--- Begin INPUT ROWS ---

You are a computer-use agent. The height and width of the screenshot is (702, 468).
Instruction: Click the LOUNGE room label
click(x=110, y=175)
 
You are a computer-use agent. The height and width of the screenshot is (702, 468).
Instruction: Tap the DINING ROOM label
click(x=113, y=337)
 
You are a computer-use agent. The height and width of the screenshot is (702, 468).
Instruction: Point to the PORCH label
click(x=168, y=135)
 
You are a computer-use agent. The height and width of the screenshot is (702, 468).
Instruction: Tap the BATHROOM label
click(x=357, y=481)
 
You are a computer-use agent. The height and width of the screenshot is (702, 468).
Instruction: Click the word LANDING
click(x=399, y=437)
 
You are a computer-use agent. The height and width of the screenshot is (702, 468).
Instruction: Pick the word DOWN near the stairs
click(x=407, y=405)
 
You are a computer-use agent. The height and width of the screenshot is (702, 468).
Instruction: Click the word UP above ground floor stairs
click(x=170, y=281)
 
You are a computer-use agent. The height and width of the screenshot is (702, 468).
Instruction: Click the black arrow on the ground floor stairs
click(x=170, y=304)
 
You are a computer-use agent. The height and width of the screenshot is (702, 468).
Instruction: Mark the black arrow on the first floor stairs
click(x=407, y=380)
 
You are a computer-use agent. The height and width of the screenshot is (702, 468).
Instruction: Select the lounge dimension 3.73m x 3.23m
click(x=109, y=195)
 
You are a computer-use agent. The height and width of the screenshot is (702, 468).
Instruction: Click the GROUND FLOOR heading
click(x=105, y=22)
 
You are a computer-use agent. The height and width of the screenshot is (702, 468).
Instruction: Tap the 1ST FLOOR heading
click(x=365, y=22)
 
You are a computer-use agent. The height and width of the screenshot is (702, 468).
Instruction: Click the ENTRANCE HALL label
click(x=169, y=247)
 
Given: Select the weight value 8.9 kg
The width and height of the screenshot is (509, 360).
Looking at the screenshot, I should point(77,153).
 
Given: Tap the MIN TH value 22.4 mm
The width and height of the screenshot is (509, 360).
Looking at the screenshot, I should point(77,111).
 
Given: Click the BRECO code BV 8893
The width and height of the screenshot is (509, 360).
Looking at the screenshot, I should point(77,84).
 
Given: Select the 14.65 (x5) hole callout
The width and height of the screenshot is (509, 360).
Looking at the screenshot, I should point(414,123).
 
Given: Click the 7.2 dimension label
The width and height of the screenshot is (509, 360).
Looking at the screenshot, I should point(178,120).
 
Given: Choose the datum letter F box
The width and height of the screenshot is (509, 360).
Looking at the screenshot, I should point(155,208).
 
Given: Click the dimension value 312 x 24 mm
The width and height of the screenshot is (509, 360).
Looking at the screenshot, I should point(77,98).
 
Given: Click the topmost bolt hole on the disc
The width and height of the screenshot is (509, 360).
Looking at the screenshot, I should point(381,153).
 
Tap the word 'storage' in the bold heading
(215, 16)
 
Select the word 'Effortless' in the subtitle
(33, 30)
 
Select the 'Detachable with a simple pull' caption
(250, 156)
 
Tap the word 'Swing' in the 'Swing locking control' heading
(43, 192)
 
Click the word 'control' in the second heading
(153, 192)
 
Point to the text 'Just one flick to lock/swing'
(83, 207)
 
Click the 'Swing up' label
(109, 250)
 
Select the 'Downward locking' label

--- End INPUT ROWS ---

## GIVEN TASK
Return every one of the lines above, unchanged and in the same order.

## TASK RESPONSE
You are a computer-use agent. The height and width of the screenshot is (702, 468).
Instruction: Click the LOUNGE room label
click(x=110, y=175)
 
You are a computer-use agent. The height and width of the screenshot is (702, 468).
Instruction: Tap the DINING ROOM label
click(x=113, y=337)
 
You are a computer-use agent. The height and width of the screenshot is (702, 468).
Instruction: Point to the PORCH label
click(x=168, y=135)
 
You are a computer-use agent. The height and width of the screenshot is (702, 468).
Instruction: Tap the BATHROOM label
click(x=357, y=481)
 
You are a computer-use agent. The height and width of the screenshot is (702, 468).
Instruction: Click the word LANDING
click(x=399, y=437)
 
You are a computer-use agent. The height and width of the screenshot is (702, 468).
Instruction: Pick the word DOWN near the stairs
click(x=407, y=405)
 
You are a computer-use agent. The height and width of the screenshot is (702, 468).
Instruction: Click the word UP above ground floor stairs
click(x=170, y=281)
 
You are a computer-use agent. The height and width of the screenshot is (702, 468).
Instruction: Click the black arrow on the ground floor stairs
click(x=170, y=304)
 
You are a computer-use agent. The height and width of the screenshot is (702, 468).
Instruction: Mark the black arrow on the first floor stairs
click(x=407, y=380)
 
You are a computer-use agent. The height and width of the screenshot is (702, 468).
Instruction: Select the lounge dimension 3.73m x 3.23m
click(x=109, y=195)
 
You are a computer-use agent. The height and width of the screenshot is (702, 468).
Instruction: Click the GROUND FLOOR heading
click(x=105, y=22)
 
You are a computer-use agent. The height and width of the screenshot is (702, 468).
Instruction: Tap the 1ST FLOOR heading
click(x=365, y=22)
 
You are a computer-use agent. The height and width of the screenshot is (702, 468).
Instruction: Click the ENTRANCE HALL label
click(x=169, y=247)
 
Given: Select the weight value 8.9 kg
The width and height of the screenshot is (509, 360).
Looking at the screenshot, I should point(77,153).
 
Given: Tap the MIN TH value 22.4 mm
The width and height of the screenshot is (509, 360).
Looking at the screenshot, I should point(77,111).
 
Given: Click the BRECO code BV 8893
The width and height of the screenshot is (509, 360).
Looking at the screenshot, I should point(77,84).
 
Given: Select the 14.65 (x5) hole callout
The width and height of the screenshot is (509, 360).
Looking at the screenshot, I should point(414,123).
 
Given: Click the 7.2 dimension label
The width and height of the screenshot is (509, 360).
Looking at the screenshot, I should point(178,120).
 
Given: Choose the datum letter F box
The width and height of the screenshot is (509, 360).
Looking at the screenshot, I should point(155,208).
 
Given: Click the dimension value 312 x 24 mm
The width and height of the screenshot is (509, 360).
Looking at the screenshot, I should point(77,98).
 
Given: Click the topmost bolt hole on the disc
The width and height of the screenshot is (509, 360).
Looking at the screenshot, I should point(381,153).
 
Tap the word 'storage' in the bold heading
(215, 16)
 
Select the word 'Effortless' in the subtitle
(33, 30)
 
Select the 'Detachable with a simple pull' caption
(250, 156)
 
Tap the word 'Swing' in the 'Swing locking control' heading
(43, 192)
 
Click the word 'control' in the second heading
(153, 192)
 
Point to the text 'Just one flick to lock/swing'
(83, 207)
 
Click the 'Swing up' label
(109, 250)
 
Select the 'Downward locking' label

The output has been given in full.